December is a challenging month on all fronts – professional and personal – that it can be easy to get lost in all the activity and things to be done and forget to look after yourself. All this month on the blog I’m going to be taking self-care as my inspiration and looking at ways you can look after yourself a little better. I’m going to be sharing ideas for finding energy and preparing for the new year in your creative practice, and suggesting ways to support your mental wellbeing. No matter how much you’ve got going on with work and family this month, the goal is to reach January feeling fresh and ready for the new year, not exhausted and in need of recuperation.
Today I’m looking at a fundamental aspect of managing your personal wellbeing: nourishment
I heard about this book – The Shed Method. Making Better Choices when it Matters - while I was listening to an interview with its author, Sara Milne Rowe, on the 21st Century Creative podcast. Sara sounded very positive, engaging and down-to-earth so I thought I’d give it a go. I’m not usually one to buy a book that seems so obviously to claim it will change your life. On the jacket it’s described as a ‘ground-breaking series of practices and personal routines to help you make better choices’. Well, I’m afraid I’m not so easily convinced by these kinds of claims and I’m not sure that the book does deliver ‘ground-breaking’ but it does deliver the sort of stuff that we probably already know, that we know we know, and we know we should do (but usually don’t). It’s a good reminder of how important simple things are and how looking after ourselves has far reaching consequences.

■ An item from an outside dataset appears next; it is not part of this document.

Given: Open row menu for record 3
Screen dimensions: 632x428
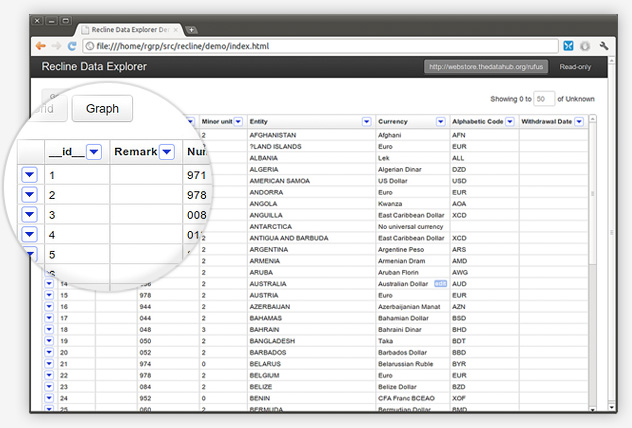Looking at the screenshot, I should [x=29, y=215].
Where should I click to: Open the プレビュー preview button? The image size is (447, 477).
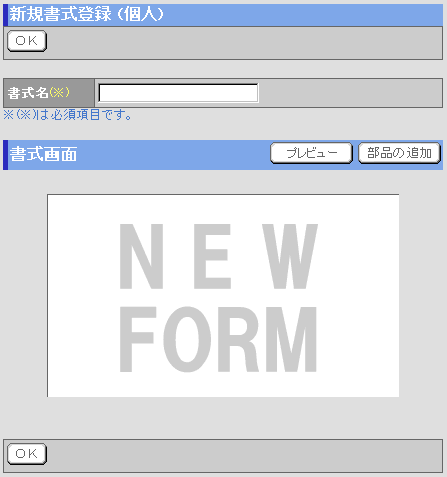point(311,153)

The book tries to cover a lot of ground, but basically it can be boiled down to this: we don’t have as much control over our brains as we’d like to think we do. There are bits of it that act on impulse, without much of a filter, and that often gets us into trouble or gives us problems. Sara outlines a way of thinking about these different parts of the brain (the human brain, the dog brain and the reptile brain) and how they interact. She also gives us ways to identify when one part may be acting too quickly, not allowing the others to get involved, and tools to help quieten or to enlist the different parts to act.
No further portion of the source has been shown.